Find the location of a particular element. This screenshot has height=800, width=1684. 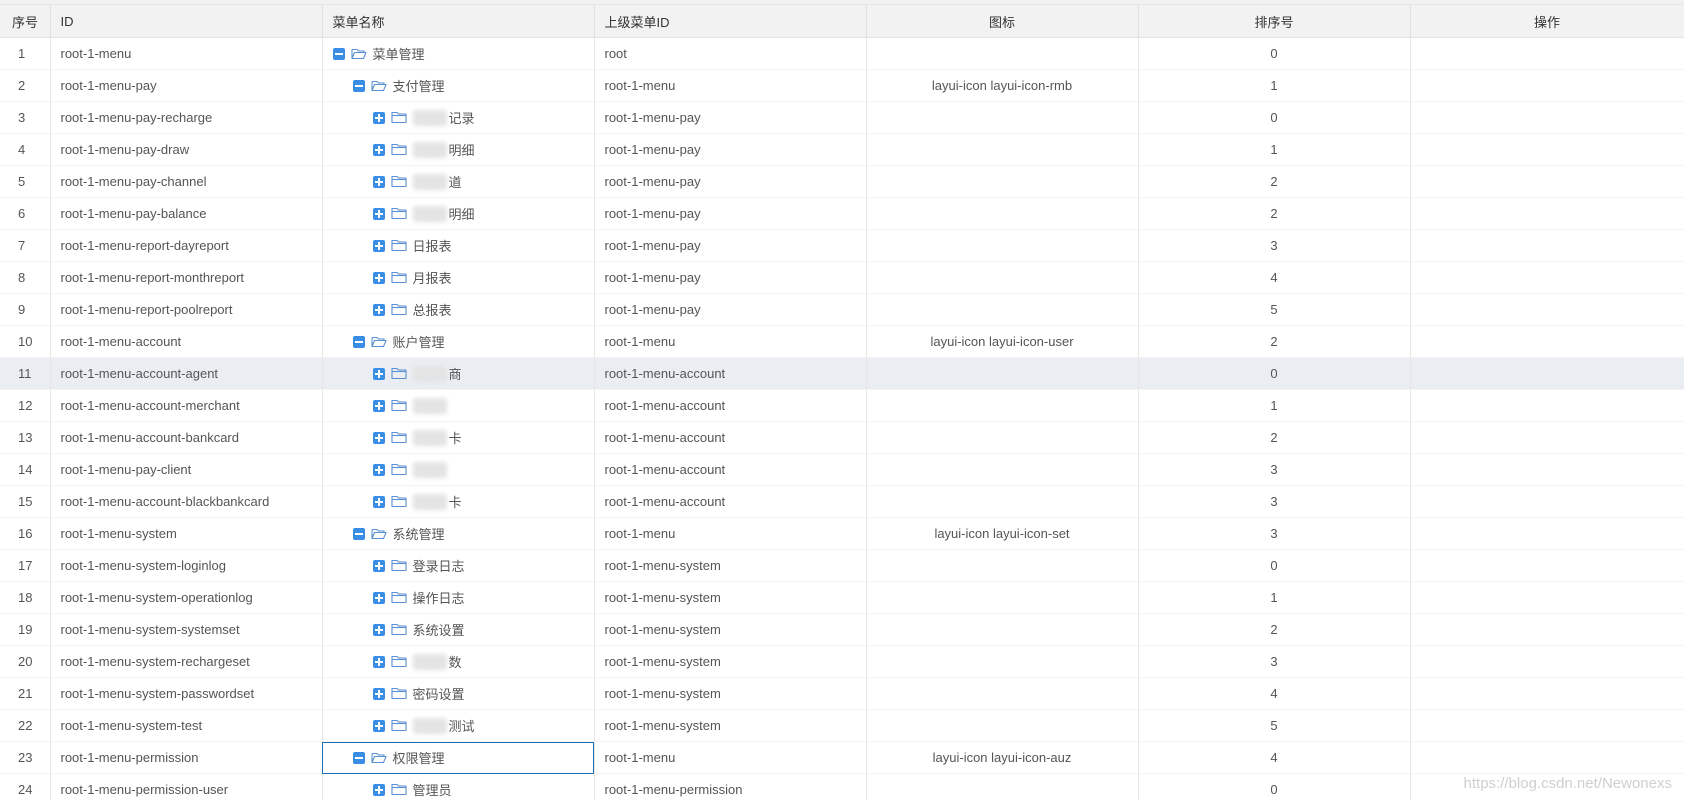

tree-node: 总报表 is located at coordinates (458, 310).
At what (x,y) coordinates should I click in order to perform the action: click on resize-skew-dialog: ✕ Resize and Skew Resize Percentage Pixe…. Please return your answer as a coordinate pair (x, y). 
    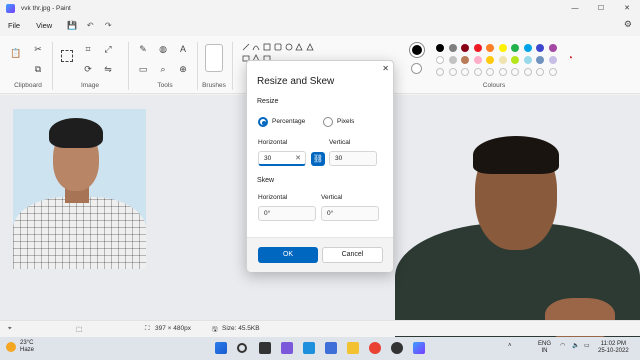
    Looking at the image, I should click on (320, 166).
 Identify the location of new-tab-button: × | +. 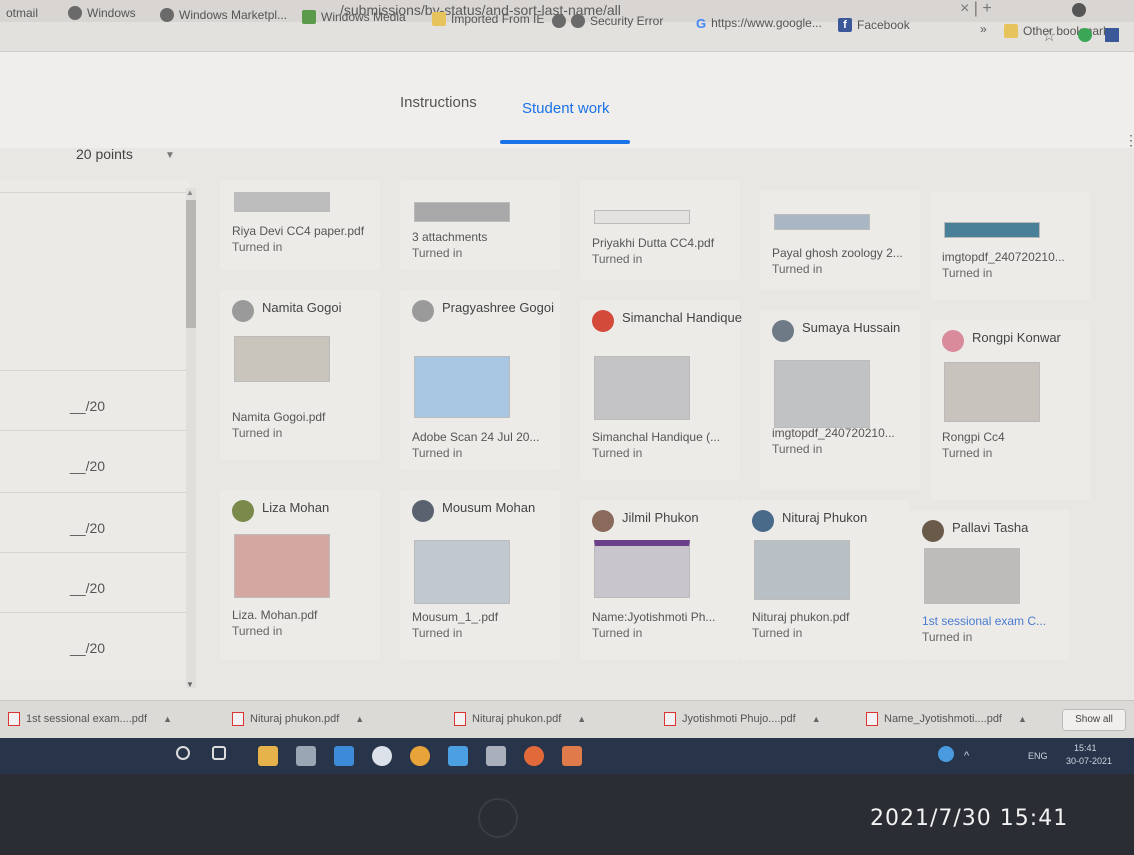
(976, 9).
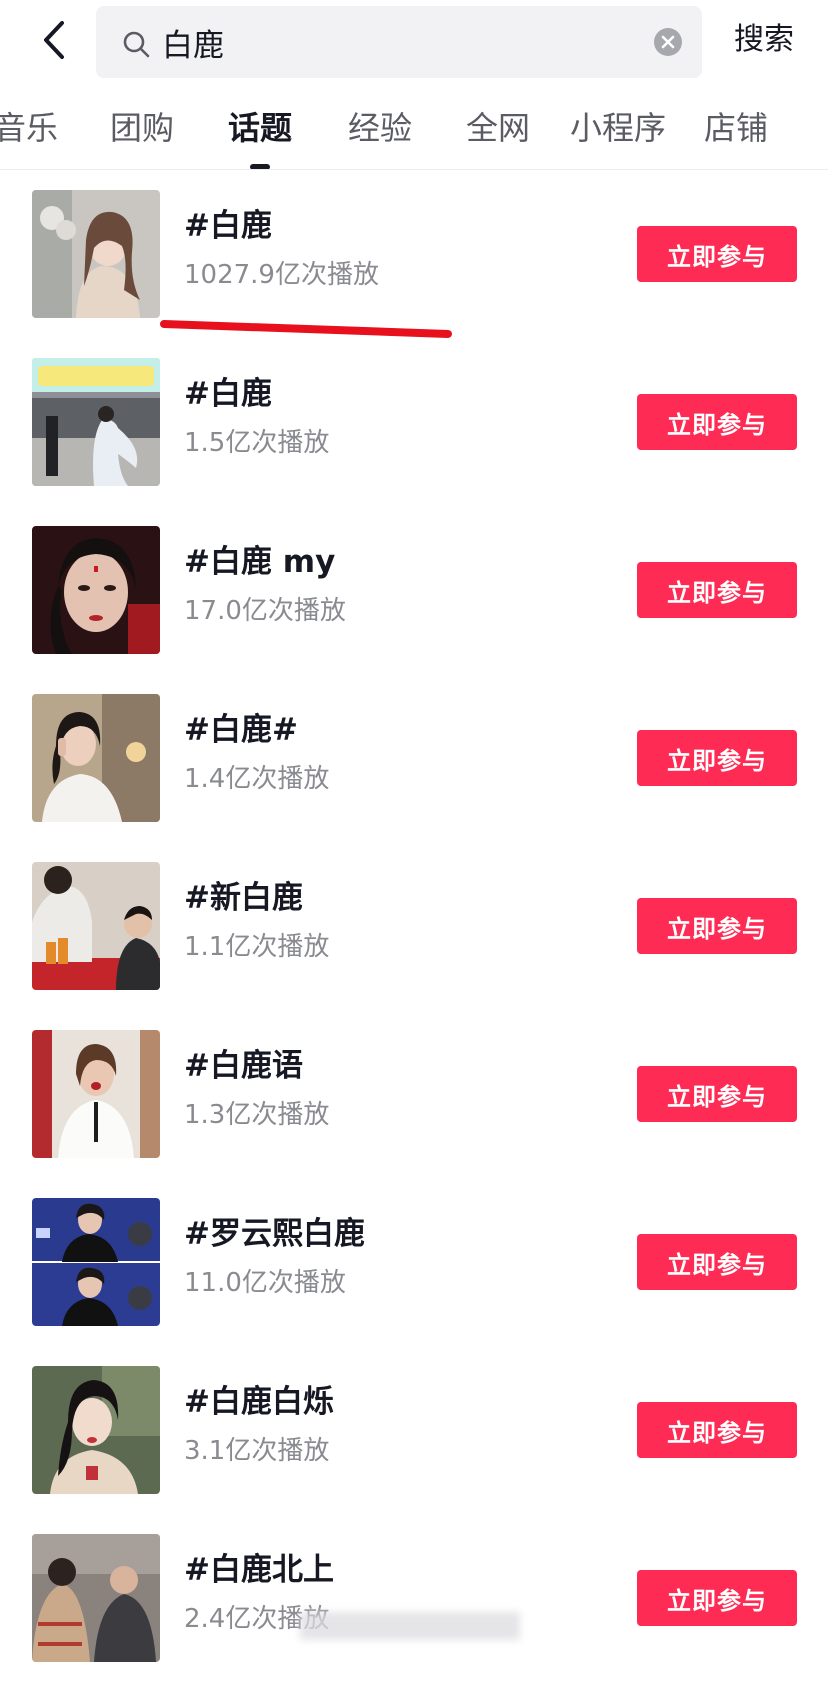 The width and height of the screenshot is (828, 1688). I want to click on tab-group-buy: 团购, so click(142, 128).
*****
* _JOB ITEM_: Convert the records above into a numbered list with one line per item, dropping the blank lines and omitting every picture reference.

* _WRITTEN REPLY_:
1. Find the location of a particular element. This screenshot has height=800, width=1684. 
2. tree-node: 总报表 is located at coordinates (458, 310).
3. At what (x,y) coordinates should I click in order to perform the action: click on resize-skew-dialog: ✕ Resize and Skew Resize Percentage Pixe…. Please return your answer as a coordinate pair (x, y). 
4.     Looking at the image, I should click on (320, 166).
5.  Identify the location of new-tab-button: × | +. 
6. (976, 9).
7.  The width and height of the screenshot is (828, 1688). I want to click on tab-group-buy: 团购, so click(142, 128).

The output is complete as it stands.